Mummyoflittledragon · 23/10/2024 16:41

WhatsitWiggle · 23/10/2024 15:59

I've not posted for a while because I thought DD was making progress, or at the very least eating at maintenance. It turns out she isn't, and has lost more weight - she's at about 82% wfh now. She's completely controlling her food, and because of her autism and PDA me taking control of her meals simply wouldn't work - she'd point blank refuse to eat.

So my question now is, would it be really awful to swop out some of her foods? eg she has a hot chocolate every night as part of her snack at 8pm. It's Options and is 38 calories, so I'm considering replacing the contents with a higher calorie hot chocolate - so she thinks she's drinking the low calorie option but she'll be getting an extra 80 calories just from that. And doing the same with her cream cheese and anything else I think I can swop easily. I'd need to be really sneaky and it feels awful - if she found out, I'd lose her trust.

I'm not even sure that it would work because things would taste different, and she is very sensitive to taste and texture.

Has anyone tried it? Is it worth attempting for an extra 100-150 calories a day?

This is only short-term solution - I'm still trying to get her psychology support, we found a lovely lady but she does work for CAMHS too so needs to get their approval (even though we would be paying privately).

Edited

My dd is exactly the same. Not diagnosed with autism or PDA but treated as though she has these due to her reactions, anxiety and behaviour etc. Sensory issues often go hand in hand with autism and I also have no say in what dd will eat. She eats the same thing pretty much every day. It makes her feel safe. Any changes would have to be very very slow.
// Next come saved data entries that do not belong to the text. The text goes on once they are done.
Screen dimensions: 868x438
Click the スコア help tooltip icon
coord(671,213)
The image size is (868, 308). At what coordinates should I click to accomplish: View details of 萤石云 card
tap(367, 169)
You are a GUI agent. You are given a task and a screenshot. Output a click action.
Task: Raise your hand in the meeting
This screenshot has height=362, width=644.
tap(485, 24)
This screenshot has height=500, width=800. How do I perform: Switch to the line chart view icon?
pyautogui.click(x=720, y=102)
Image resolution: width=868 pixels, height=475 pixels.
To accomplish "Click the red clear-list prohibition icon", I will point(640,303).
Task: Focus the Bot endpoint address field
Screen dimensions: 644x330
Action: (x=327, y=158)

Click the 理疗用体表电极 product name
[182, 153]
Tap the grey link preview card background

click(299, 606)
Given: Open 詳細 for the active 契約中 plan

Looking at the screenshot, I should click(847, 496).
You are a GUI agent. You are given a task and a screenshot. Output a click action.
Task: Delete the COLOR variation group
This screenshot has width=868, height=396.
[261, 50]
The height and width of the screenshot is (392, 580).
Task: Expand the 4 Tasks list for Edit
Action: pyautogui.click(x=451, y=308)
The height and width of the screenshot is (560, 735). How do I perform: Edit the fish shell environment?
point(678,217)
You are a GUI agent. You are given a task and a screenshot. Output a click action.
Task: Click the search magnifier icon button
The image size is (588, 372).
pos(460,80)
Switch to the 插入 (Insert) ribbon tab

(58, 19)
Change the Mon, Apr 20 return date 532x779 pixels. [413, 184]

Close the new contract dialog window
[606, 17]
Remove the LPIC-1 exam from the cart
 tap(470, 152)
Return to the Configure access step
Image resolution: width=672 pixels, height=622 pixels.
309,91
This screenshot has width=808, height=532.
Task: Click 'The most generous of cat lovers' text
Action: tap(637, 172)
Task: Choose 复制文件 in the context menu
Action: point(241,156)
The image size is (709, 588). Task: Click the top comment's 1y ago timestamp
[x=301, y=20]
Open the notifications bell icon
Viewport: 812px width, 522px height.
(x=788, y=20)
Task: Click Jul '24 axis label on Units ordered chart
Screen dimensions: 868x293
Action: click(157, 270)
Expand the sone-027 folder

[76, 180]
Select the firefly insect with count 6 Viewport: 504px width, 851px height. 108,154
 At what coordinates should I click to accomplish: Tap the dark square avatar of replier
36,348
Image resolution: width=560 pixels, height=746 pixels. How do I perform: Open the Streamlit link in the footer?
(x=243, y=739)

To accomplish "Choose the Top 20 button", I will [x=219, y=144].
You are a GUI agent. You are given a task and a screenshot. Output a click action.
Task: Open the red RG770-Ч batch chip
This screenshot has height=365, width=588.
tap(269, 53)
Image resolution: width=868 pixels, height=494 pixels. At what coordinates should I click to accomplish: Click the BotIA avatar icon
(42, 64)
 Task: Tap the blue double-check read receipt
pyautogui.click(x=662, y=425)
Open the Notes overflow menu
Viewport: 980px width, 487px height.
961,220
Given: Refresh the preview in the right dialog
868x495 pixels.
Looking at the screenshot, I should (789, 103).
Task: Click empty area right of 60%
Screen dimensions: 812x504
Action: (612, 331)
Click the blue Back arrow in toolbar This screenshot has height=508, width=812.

I recently did the Jenny Langley course and she talked of a woman, who would only eat tuna in brine so the people caring for her bought a dropper and used that to slowly add minuscule amounts of oil to the tuna. The carer built it up slowly and used this method and the woman’s brain slowly went into recovery as it was receiving much needed fats.

Unfortunately my dd won’t drink any kind of hot chocolate. However, if you are going to do this or add any kind of fats - oil / cream etc the idea would be to do it slowly so that the changes are imperceptible. Your dd perhaps hasn’t noticed the cream cheese as I imagine they taste pretty similar. But the options is a readymade hot chocolate to which you just add water so she’d definitely taste the difference between that and full fat milk. In your case, I would use the dropper method.

WhatsitWiggle · 23/10/2024 16:43

@Curlyhairedassasin ah, good to know I'm not the only one desperate enough to try these things - you do what you can, right?

I'll maybe try mixing it up first, like they suggest when changing a cat's food from one brand to another. If the change is gradual enough she might not notice.

WhatsitWiggle · 23/10/2024 16:50

@Mummyoflittledragon I contacted Jenny Langley yesterday to see about her webinars! Good to know I'm not totally rogue. DD won't drink cows milk full stop, so i was thinking of replacing/mixing the options with regular cadbury instant which is 112 calories.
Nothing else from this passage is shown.